The provocatively titled reflection was inspired by the book on my shelves, 'A Whack on the Side of the Head' by Roger van Oech. The author is not suggesting that readers physically harm themselves but rather that they need something to shake them out of a rut in their thinking and reasoning every now and then. This business book helps readers break through mental barriers and open their minds to new ideas and possibilities. So, what might it offer us as followers of Jesus?


In last week's post, I discussed the significance of having solid foundations and being rooted in our communities, gradually gaining insight and vision from God. This week, I'd like to suggest the importance of using our imagination and dreams to picture God's kingdom as fully present.


Imagination is the ability to make, change, and use mental models of events or situations that don't yet exist. I believe it is one of the key methods to exploring God's possibilities and opportunities arising from our challenges. Using imagination may seem like a frivolous luxury when in a tough spot. Still, it's essential if we don't want to get paralysed by the problems that will invariably come our way. I know from bitter experience the challenges of getting stuck in my thinking about a particular challenge. I believe David Pawson once said, “The only difference between a rut and the grave is the depth!”

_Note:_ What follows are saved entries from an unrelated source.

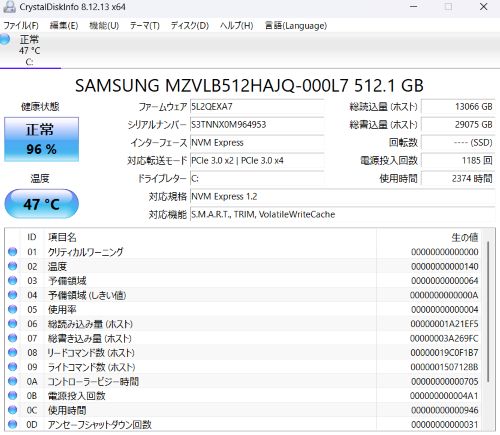Click the serial number field S3TNNX0M964953
The height and width of the screenshot is (435, 500).
click(x=257, y=125)
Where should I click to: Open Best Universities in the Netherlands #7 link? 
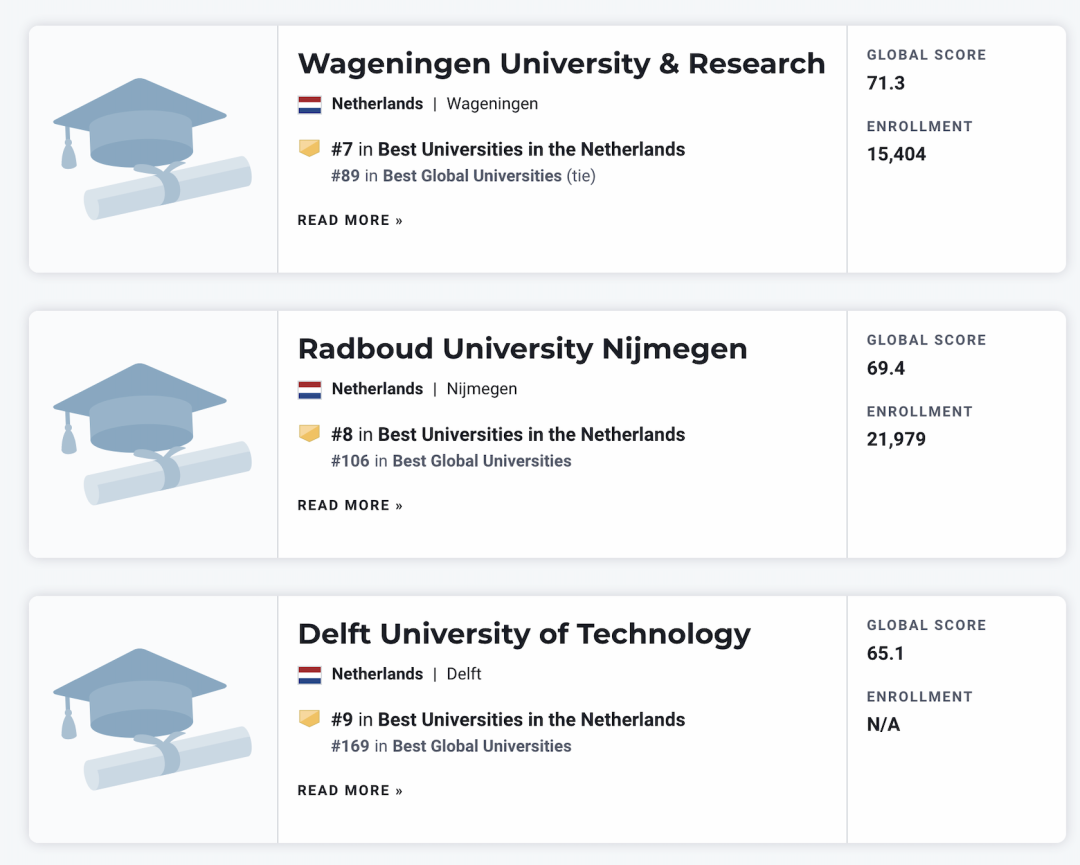pyautogui.click(x=531, y=149)
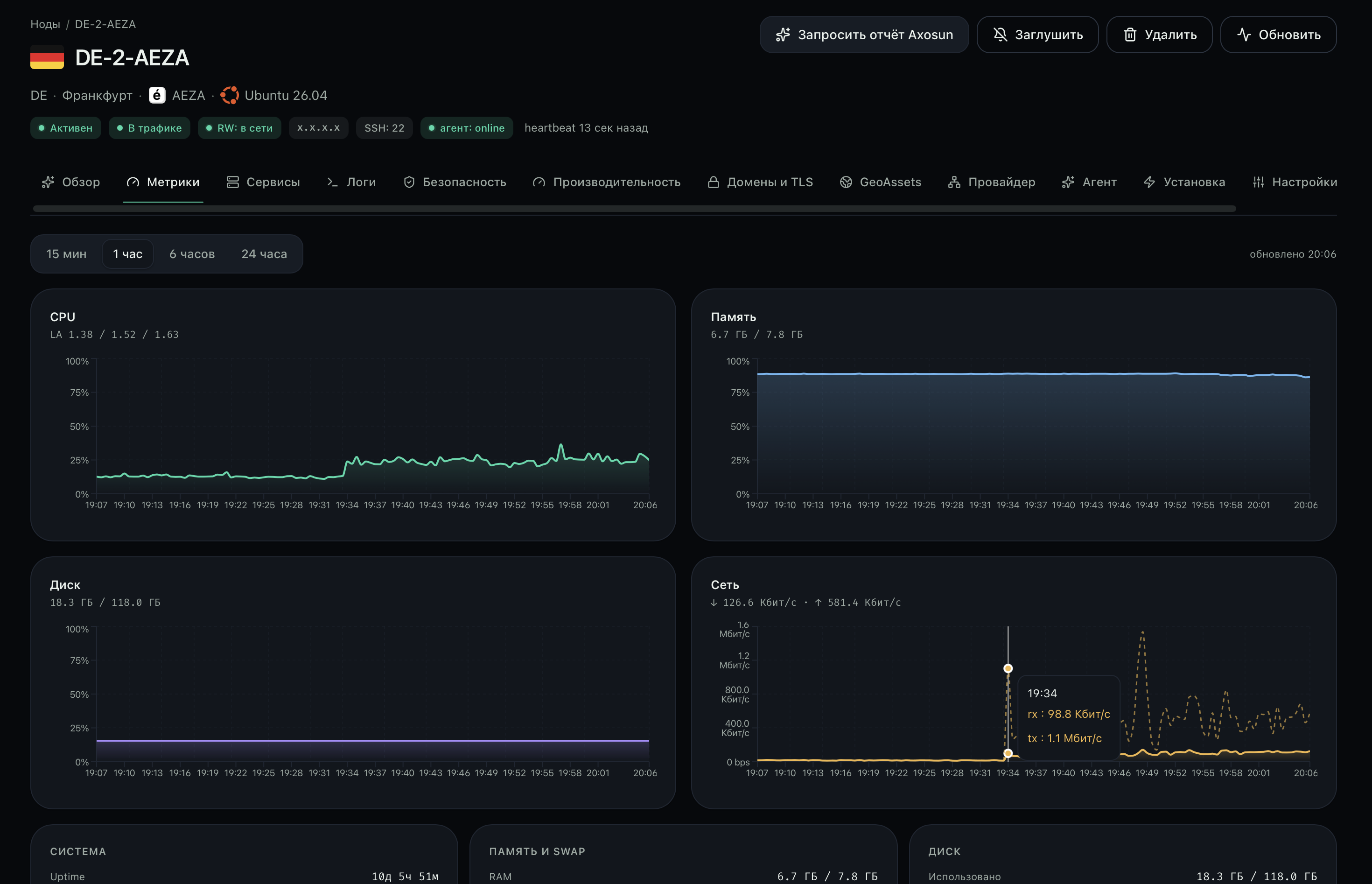
Task: Click the lock icon on Домены и TLS
Action: 713,182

You are aware of my caution in uncritically adopting business practices into the church; however, I am intrigued that some of the most successful and profitable businesses today have heavily invested in research and development during times of challenge and change. Is it time for the rural church to receive a whack on the side of its head and imagine what could be? By using our creative imagination and dreaming of what could be, we will do more than adapt to the new environment and culture we find ourselves in; we can shape it!


So, how do we begin? First and foremost, it is the creation of time for reflection and prayer. Unless we stand back, pray, and reflect, the chances of us seeing the bigger picture, let alone a possible future, are slim.

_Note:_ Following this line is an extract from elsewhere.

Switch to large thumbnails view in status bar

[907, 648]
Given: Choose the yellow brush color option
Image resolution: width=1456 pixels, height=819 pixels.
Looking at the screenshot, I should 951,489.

Second, we should ask ourselves active questions. In a crisis, the most natural questions are passive, such as "What will happen to us?"


On the other hand, the possibility of shaping events to God's preferred future tends to emerge when we ask active questions, such as "How can we create new possibilities from this?" Suppose we were to employ imagination in this process. In that case, a good active question is, "If we were starting afresh, what sort of church would we plant?" Working back from the answer to this question may give us valuable insights into what could change and develop now.


Third, we must give ourselves permission to be playful and creative. When we are in full crisis mode, we lose sight of our ability to improvise. In addition to providing much-needed stress relief, being playful and creative can be very productive. When we relax from our regular, goal-driven, pragmatic approach, we can make interesting, new connections between ideas.


Fourth, create spaces for people to collaborate on ideas and experiments. The key is to allow new ideas to be shared while they are still in development by creating forums for people to communicate casually, free of hierarchy, reports, permissions, or financial justifications.


Fifth, try new things and allow for failure. Natural systems are most resilient when diverse, which comes from experimenting with new ways of doing things. Ideas are only useful if they are given room to be tested and generate unexpected outcomes. This is what can spark further thought and new ideas. Ole Kirk Christiansen, the founder of the LEGO Brand, originally made homes and household products, such as wooden ladders and ironing boards, until the Great Depression of the 1930s forced him to experiment, and he tried building toys. You know the rest…


Finally, stay hopeful. When we lose hope and adopt a passive mindset, we give in to discouragement and lose faith in God's ability to see a different future for us. Remember, God is the same God who creates a universe upon exhaling a breath. That same God is still on the throne. He hasn't retired nor grown hard of hearing. Let's discover God's possibilities together through imagination, experimentation, and generosity of spirit. It is then I believe we will see these possibilities become reality, and a world transformed by Jesus.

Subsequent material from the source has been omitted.